À l’instar de Christian Brodhag et de Farid Yaker, je suis profondément convaincue que la Francophonie peut constituer un réel tremplin pour la promotion de la consommation et de la production durables, pour la constitution de partenariats Nord-Sud et Sud-Sud, dont on sait qu’ils sont essentiels pour la promotion du développement durable et le transfert de connaissances, de technologies et la formation.Passerelle entre des pays aux développements divers, mais unis par un lien culturel, elle peut être une plateforme d’échange d’expériences et de recherches conjointes de solutions adéquates à un problème commun, mais aussi une plateforme de débats par exemple sur les réformes à entreprendre, les projets communs, les innovations à promouvoir ou encore sur les modes d’incitation financière à la production durable.

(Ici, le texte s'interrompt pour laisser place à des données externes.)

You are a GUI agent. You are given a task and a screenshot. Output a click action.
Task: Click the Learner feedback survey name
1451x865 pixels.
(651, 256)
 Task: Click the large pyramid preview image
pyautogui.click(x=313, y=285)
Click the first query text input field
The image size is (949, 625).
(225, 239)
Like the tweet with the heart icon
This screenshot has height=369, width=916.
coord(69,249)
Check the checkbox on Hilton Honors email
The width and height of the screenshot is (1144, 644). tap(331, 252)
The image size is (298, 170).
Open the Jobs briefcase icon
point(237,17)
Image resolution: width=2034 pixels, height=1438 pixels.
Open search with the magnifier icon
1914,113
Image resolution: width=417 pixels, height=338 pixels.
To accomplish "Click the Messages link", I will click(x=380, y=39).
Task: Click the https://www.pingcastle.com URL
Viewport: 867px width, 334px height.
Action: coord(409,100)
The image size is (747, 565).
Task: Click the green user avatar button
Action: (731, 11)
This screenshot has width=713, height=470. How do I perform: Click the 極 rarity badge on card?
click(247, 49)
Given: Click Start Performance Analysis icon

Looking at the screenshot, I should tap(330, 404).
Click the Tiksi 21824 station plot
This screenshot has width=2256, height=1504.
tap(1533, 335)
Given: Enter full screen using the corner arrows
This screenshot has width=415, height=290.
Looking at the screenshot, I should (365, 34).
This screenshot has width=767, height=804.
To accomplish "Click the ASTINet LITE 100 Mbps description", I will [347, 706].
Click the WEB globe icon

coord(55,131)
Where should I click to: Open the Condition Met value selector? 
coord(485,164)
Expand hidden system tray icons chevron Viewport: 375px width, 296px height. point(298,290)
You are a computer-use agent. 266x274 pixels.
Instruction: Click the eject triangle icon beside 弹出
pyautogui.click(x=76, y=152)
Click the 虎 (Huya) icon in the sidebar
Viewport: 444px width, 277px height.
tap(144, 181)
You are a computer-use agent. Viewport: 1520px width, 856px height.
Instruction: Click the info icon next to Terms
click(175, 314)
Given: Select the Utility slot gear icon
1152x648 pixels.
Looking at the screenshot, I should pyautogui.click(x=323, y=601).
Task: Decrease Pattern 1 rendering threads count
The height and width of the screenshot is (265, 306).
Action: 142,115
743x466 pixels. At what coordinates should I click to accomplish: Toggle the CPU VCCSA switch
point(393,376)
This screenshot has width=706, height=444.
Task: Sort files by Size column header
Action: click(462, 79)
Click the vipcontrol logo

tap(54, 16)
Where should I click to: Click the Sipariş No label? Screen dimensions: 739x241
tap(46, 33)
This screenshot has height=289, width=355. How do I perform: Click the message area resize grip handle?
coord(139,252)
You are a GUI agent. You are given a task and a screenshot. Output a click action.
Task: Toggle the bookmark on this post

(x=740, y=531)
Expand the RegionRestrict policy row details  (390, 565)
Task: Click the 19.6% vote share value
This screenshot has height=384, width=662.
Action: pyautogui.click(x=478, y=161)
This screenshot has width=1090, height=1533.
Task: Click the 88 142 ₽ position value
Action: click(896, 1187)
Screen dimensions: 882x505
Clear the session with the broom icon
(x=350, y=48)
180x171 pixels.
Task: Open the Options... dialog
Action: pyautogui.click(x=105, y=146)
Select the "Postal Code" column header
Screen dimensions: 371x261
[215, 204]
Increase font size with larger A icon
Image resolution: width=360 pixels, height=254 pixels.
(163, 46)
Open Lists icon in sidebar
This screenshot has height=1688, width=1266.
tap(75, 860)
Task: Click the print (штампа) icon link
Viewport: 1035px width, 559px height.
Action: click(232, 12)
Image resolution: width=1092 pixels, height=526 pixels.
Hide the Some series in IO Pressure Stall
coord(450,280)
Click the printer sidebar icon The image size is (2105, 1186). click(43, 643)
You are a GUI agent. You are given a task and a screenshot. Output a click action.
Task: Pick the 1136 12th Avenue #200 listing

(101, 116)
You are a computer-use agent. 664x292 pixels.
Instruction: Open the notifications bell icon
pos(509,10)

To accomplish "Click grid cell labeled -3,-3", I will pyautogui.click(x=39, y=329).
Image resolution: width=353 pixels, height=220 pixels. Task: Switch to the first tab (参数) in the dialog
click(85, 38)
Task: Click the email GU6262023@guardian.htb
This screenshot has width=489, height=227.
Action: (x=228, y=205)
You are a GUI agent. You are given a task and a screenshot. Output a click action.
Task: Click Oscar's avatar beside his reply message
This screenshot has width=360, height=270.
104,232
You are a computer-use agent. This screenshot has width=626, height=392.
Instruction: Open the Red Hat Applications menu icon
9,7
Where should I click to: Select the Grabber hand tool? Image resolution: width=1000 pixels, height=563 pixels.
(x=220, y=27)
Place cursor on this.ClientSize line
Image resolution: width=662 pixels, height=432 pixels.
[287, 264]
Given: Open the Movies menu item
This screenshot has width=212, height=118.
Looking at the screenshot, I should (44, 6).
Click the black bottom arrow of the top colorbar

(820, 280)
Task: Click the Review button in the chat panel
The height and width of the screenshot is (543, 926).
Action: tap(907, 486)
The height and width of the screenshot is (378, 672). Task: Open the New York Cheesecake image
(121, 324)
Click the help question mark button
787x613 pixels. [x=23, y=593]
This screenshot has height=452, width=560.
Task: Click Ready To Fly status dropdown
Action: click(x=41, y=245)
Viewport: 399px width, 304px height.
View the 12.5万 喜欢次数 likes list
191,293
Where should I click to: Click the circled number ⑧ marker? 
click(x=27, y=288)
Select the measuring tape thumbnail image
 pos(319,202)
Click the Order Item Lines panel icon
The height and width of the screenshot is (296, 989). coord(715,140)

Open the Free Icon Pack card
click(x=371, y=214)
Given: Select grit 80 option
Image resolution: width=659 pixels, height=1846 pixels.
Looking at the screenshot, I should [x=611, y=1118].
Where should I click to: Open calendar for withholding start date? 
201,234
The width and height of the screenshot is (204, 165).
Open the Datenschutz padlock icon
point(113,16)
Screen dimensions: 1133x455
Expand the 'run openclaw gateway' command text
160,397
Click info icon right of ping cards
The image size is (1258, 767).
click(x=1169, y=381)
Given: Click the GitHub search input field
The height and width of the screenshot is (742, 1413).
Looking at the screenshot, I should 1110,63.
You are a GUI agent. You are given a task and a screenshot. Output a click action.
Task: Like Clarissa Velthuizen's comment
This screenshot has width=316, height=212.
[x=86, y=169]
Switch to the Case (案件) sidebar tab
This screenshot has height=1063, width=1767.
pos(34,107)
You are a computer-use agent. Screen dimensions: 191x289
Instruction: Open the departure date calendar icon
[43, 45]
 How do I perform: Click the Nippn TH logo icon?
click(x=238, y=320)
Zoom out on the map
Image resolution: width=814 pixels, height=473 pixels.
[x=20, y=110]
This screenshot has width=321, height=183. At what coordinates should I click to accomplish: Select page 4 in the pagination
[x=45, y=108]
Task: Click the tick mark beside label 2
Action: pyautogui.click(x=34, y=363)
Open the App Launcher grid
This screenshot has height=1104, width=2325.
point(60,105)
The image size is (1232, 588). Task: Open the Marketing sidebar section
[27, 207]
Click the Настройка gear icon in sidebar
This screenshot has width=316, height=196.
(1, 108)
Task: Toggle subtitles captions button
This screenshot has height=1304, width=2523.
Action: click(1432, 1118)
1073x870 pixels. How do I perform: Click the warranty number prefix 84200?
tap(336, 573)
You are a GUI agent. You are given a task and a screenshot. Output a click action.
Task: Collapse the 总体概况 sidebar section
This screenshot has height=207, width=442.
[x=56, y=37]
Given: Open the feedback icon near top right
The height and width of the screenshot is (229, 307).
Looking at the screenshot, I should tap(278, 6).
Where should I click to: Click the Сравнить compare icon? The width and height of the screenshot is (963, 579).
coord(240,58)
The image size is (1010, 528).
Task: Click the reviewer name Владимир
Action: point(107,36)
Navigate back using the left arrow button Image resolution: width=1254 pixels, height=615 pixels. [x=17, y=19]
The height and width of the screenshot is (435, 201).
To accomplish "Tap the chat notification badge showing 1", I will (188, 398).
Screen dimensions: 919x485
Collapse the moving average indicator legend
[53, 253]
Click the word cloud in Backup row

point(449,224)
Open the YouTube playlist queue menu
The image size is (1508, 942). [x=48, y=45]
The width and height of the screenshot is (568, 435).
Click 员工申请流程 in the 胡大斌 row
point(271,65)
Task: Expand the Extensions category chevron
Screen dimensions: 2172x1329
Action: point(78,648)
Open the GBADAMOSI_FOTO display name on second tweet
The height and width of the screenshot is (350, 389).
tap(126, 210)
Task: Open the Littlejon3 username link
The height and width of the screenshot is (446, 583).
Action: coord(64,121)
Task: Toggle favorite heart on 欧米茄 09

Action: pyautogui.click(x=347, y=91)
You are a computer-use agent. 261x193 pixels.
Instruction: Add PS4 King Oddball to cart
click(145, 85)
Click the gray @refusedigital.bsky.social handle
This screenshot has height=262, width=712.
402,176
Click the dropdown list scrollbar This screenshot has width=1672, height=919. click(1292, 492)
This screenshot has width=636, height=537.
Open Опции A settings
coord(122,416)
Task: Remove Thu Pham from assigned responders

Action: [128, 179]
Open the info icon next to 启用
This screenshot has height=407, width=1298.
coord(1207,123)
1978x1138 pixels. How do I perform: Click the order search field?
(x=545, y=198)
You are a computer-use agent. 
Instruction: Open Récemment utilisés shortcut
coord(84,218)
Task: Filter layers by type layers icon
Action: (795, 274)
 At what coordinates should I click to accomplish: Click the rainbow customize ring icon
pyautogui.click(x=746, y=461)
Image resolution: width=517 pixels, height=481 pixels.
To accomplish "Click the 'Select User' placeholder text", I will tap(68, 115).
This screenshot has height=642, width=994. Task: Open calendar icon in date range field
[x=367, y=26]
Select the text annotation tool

Abdeslam Dahman Saïdi – Comme mes collègues, Monique Barbut, Farid Yaker et Christian Brodhag, je crois que la mobilisation autour de la composante culturelle de la consommation qui sied le mieux à la vocation et aux choix de la francophonie finira par payer à long terme. Cet atout culturel de la francophonie doit être valorisé pour une meilleure connaissance des milieux endogènes et pour accentuer la circulation de l’information, des expériences du Nord et du Sud et donner plus de visibilité aux solutions qui sont sur l’étagère en un support linguistique que nous partageons tous.Par la voie culturelle les changements sont lents mais profonds.
Une seconde recommandation consiste à renforcer davantage la participation des pays francophones aux négociations internationales où se profile le cadre de la mondialisation qui peut autant catalyser qu’inhiber l’efficacité des politiques et des actions nationales. Cette participation active doit se prolonger, à l’échelle nationale et régionale, par une mise en oeuvre effective des décisions et processus issus de ces négociations internationales. La francophonie peut sérieusement aider d’abord à la mise en cohérences de ces politiques nationales et régionales et donner, par la suite, plus de visibilité aux expériences réussies.